I'm not sure the correct method of doing this problem but here is what I have attempted based on an example from my notes:

$$KE = \frac{1}{6} U$$
$$\frac{1}{2} k A^2 = \frac{1}{6} \frac{1}{2} k x^2$$
$$A^2 = \frac{1}{6} x^2$$
$$(0.1)^2 = \frac{1}{6} x^2$$
$$x \approx 0.24 m$$

2. Nov 20, 2011

### vela

Staff Emeritus
Your formula for kinetic energy isn't correct.

3. Nov 20, 2011

### Smapple

You also need another equation (or law) regarding energy.

4. Nov 21, 2011

### deezy

This may be it, I think:

$$K = \frac{1}{6} U$$
$$U = \frac{1}{2} kx^2$$
$$KE = U + K = U + \frac{1}{6} U = \frac{7}{6} U = \frac {7}{6} \frac {1}{2} kx^2$$
$$KE = \frac {1}{2} kA^2$$
$$\frac{1}{2} kA^2 = \frac {7}{6} \frac {1}{2} kx^2$$
$$A^2 = \frac{7}{6}x^2$$
$$(0.1)^2 = \frac {7}{6}x^2$$
$$x \approx 0.0926 m$$

5. Nov 21, 2011

### vela

Staff Emeritus
Looks good.

By the way, what does KE stand for?
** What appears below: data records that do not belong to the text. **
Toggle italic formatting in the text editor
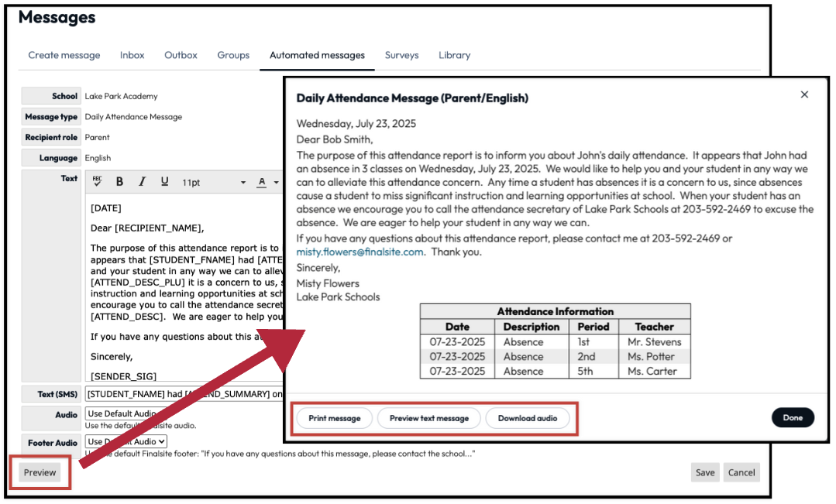 tap(142, 182)
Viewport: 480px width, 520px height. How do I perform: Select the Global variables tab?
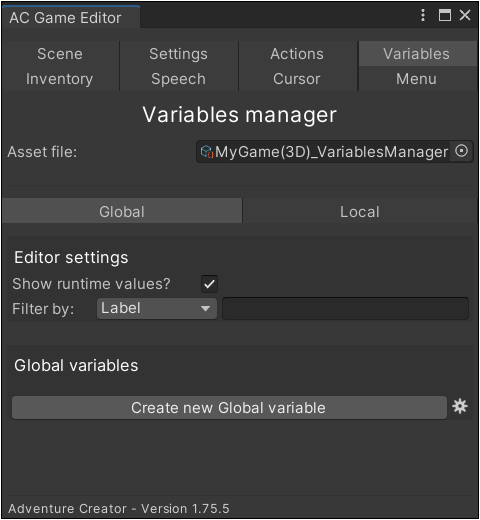(122, 212)
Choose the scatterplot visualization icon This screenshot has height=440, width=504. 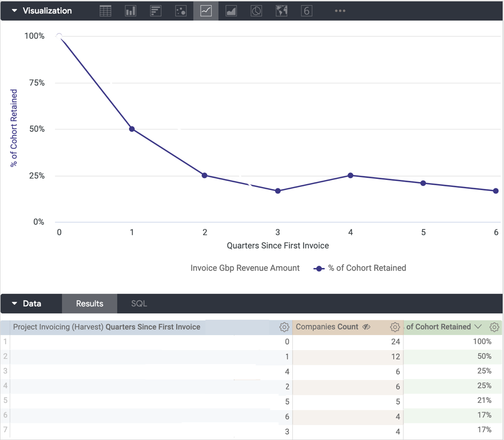(x=181, y=11)
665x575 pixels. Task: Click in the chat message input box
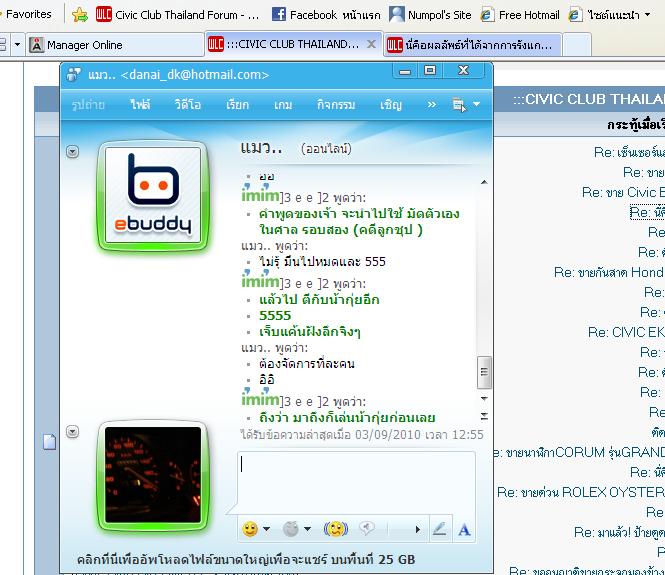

In my first post, I mistakenly thought you were referring to the kinetic energy as KE is a common abbreviation for it.

6. Nov 21, 2011

### deezy

I was using KE as the kinetic energy of the spring... wasn't sure if energy in a spring should be referred to as kinetic energy or just energy.

Should it just be E for energy?

7. Nov 22, 2011

### vela

Staff Emeritus
You're using the approximation that the spring is massless, so it has no kinetic energy. It only has potential energy. Your KE is the total energy of the system.